• [問題]
(A) カタストロフィーと寺院を扱った本文のうち、「寺院は、カタストロフィーの不」で始まり「さらに、災害時の寺院、僧侶のネットワークが大きな役割を果たしています。」で終わる部分を、一字一句そのまま書き写しなさい。
(B) 本文では、日本において最も大きな不連続面の一つとして何が挙げられているか答えなさい。

戦渦により犠牲になられたすべての方々に心より哀悼の意を表します。
さて、一昨日、カタストロフィーと寺院の役割 という記事を書きました。
その続いを少し。
さまざまな事象が、カタストロフィーモデルに当てはめて考えることができるということで着目されている理論です。
典型的な例を図に表してみました。
ルネ トムのカタストロフィーモデルと呼ばれるものです。
時間軸が手前から奥へと進んでいくと考え、次々にやってくるゆるやかな双曲線(図の手前の青い双曲線)が、次第に鋭角的な波頭型に変わり、それがさらに進行すると、突然不連続現象が現れます。
これがカタストロフィーの不連続面です。
この不連続面は、実際の社会現象では例えば明治維新、東京大空襲、横浜大空襲、原爆投下、終戦、バブル崩壊、大規模住宅開発、大震災、大津波・・・・大きな社会的事象が起きると、局所的あるいはある程度広範囲に歴史的な不連続面が生じる典型的な例として挙げられます。
日本においては、「終戦の日」が最も大きな不連続面の一つに挙げられるのではないでしょうか。
過去の終戦に関するブログ記事を併せて列記します。
65年目の終戦の日
星条旗の下に生きた日系人たち
松根油と戦時中の永谷
太平洋戦争空襲~終戦の日
この不連続面では、過去から未来へ向けての「記録」「記憶」が欠落してしまいます。
その欠落を埋める役割として、寺院、僧侶が重要な役割を果たしています。
寺院は、カタストロフィーの不連続面においても、よほどのことが無い場合を除いて、場所を移動せずその場所に「在り続け」、地域に密着して記録を残し続けています。
そして、その記録を伝承している代々の住職、僧侶が居ます。
寺院は、不連続面により断絶されてしまった地域の記憶を蘇らせる時間軸を結ぶための太い糸となっているのです。
さらに、災害時の寺院、僧侶のネットワークが大きな役割を果たしています。
大災害直後は、地元に密着した現地の寺院、その周囲のネットワークが災害拠点として大きな役割を果たしました。
その後、全国を結ぶ寺院のネットワークにより、情報共有、ボランティアの輪が広がっていきまいた。
必要なところに必要なものが届けられる拠点としての寺院の役割は、今回の大震災でも大きなものとなっています。
そのような寺院の、そして僧侶たちの一つひとつの役割が繋がって(時間軸の縦方向、同じ時間で空間的に横方向に広がる強い繋がりが)結果として大きな力となっているのだと思います。
もう一つの話題も。
お盆の時期、戦没者慰霊で灯される「灯明」は、迷いなき真実の智慧、闇を除き、闇を明るく照らす除暗遍明という大切な明かりです。

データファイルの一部
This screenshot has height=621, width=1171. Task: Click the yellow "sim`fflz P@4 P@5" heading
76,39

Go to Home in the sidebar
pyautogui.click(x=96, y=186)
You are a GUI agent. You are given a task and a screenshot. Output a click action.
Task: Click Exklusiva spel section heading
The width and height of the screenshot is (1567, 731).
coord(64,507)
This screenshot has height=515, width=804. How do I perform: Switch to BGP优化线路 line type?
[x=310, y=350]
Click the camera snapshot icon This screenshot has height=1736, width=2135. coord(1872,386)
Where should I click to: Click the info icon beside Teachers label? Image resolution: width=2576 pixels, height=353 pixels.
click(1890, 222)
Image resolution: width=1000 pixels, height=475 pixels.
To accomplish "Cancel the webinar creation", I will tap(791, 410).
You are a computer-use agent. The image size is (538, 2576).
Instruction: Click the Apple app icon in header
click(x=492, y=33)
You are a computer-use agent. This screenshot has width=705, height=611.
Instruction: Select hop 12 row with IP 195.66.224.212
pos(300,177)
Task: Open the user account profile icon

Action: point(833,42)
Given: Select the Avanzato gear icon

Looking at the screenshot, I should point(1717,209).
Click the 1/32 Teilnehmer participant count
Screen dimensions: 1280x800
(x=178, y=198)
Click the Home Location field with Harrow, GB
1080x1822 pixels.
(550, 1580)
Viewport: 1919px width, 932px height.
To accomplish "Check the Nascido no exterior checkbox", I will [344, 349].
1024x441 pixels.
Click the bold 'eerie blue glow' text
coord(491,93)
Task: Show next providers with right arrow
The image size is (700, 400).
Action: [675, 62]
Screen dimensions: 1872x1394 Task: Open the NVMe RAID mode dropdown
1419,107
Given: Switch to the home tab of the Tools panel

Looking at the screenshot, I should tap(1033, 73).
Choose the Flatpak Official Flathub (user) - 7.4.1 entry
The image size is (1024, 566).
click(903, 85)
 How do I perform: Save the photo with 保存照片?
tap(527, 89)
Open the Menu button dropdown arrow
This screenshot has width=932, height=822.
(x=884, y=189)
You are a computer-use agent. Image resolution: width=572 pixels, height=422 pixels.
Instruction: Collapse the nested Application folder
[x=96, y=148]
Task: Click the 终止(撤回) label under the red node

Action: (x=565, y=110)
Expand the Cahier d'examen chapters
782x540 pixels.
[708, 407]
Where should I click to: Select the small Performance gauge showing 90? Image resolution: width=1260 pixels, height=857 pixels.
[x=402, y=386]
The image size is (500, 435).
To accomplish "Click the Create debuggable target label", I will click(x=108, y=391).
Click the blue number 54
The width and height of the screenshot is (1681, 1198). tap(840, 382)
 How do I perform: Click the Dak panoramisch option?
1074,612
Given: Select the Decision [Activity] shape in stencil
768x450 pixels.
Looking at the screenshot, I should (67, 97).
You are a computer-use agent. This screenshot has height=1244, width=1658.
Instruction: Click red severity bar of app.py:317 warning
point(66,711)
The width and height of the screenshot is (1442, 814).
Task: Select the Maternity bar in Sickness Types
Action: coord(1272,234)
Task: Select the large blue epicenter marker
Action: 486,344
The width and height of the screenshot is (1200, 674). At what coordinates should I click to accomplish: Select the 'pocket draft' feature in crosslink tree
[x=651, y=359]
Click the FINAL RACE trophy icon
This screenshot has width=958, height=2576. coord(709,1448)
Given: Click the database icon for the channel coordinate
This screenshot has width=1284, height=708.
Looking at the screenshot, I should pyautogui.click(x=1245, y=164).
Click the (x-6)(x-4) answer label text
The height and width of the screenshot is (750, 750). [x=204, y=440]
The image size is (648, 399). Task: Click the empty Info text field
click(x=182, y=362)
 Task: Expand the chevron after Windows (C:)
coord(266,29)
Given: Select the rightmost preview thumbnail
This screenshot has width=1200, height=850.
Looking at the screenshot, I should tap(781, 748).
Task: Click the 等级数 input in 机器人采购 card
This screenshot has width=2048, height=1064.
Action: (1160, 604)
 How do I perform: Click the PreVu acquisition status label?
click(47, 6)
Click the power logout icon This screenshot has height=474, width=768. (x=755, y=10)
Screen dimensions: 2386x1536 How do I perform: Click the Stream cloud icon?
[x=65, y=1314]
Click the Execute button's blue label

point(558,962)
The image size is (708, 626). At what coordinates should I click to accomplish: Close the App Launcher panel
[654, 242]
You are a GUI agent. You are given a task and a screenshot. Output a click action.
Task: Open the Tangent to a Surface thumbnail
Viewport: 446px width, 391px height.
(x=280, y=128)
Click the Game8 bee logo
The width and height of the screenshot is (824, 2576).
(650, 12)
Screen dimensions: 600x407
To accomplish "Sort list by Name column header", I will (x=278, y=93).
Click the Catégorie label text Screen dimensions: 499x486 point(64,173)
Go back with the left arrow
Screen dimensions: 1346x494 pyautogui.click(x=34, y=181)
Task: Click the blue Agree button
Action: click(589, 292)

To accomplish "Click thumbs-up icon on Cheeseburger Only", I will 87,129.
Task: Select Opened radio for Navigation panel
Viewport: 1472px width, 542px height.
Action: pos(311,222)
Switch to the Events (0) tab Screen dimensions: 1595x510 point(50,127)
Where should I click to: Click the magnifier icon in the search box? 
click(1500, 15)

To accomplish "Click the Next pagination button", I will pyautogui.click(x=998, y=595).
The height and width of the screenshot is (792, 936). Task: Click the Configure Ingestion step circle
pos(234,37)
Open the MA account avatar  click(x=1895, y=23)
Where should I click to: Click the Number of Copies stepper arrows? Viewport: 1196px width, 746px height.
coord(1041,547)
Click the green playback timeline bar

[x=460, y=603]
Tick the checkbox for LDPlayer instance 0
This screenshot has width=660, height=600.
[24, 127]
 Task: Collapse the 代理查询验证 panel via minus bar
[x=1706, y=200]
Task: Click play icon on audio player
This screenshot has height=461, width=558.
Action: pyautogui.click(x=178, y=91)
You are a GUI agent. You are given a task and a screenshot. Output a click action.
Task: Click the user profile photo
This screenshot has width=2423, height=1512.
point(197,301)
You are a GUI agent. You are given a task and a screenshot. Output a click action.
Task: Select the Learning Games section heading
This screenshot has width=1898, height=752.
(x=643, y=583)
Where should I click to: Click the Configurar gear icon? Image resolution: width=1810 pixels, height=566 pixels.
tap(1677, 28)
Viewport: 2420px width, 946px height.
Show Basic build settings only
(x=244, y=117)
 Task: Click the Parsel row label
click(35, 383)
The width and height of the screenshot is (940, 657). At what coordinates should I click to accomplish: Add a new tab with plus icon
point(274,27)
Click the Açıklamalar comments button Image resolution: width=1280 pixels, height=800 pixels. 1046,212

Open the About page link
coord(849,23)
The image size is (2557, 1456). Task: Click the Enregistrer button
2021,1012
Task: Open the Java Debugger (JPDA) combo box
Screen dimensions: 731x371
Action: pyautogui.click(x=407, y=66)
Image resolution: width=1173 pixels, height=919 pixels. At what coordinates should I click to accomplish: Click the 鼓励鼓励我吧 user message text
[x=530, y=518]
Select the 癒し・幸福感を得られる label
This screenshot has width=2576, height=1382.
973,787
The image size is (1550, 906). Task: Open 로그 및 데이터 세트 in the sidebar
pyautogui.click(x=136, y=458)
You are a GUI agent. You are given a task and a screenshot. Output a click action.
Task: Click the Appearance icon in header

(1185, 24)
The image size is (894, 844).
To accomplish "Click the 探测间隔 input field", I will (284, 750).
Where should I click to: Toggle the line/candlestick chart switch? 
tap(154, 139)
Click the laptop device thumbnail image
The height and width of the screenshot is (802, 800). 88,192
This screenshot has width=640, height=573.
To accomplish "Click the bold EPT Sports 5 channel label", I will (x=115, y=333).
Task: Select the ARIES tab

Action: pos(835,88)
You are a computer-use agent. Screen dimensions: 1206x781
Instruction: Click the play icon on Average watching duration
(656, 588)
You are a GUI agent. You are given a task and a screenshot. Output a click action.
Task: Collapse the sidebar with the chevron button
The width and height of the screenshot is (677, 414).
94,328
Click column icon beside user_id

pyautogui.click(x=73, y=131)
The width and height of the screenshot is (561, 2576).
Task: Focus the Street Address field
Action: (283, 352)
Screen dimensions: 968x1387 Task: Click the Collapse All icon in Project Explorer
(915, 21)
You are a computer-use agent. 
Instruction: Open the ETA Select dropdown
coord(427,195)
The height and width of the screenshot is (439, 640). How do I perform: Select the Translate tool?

• [解答]
(A)
寺院は、カタストロフィーの不連続面においても、よほどのことが無い場合を除いて、場所を移動せずその場所に「在り続け」、地域に密着して記録を残し続けています。
そして、その記録を伝承している代々の住職、僧侶が居ます。
寺院は、不連続面により断絶されてしまった地域の記憶を蘇らせる時間軸を結ぶための太い糸となっているのです。
さらに、災害時の寺院、僧侶のネットワークが大きな役割を果たしています。

(B) 「終戦の日」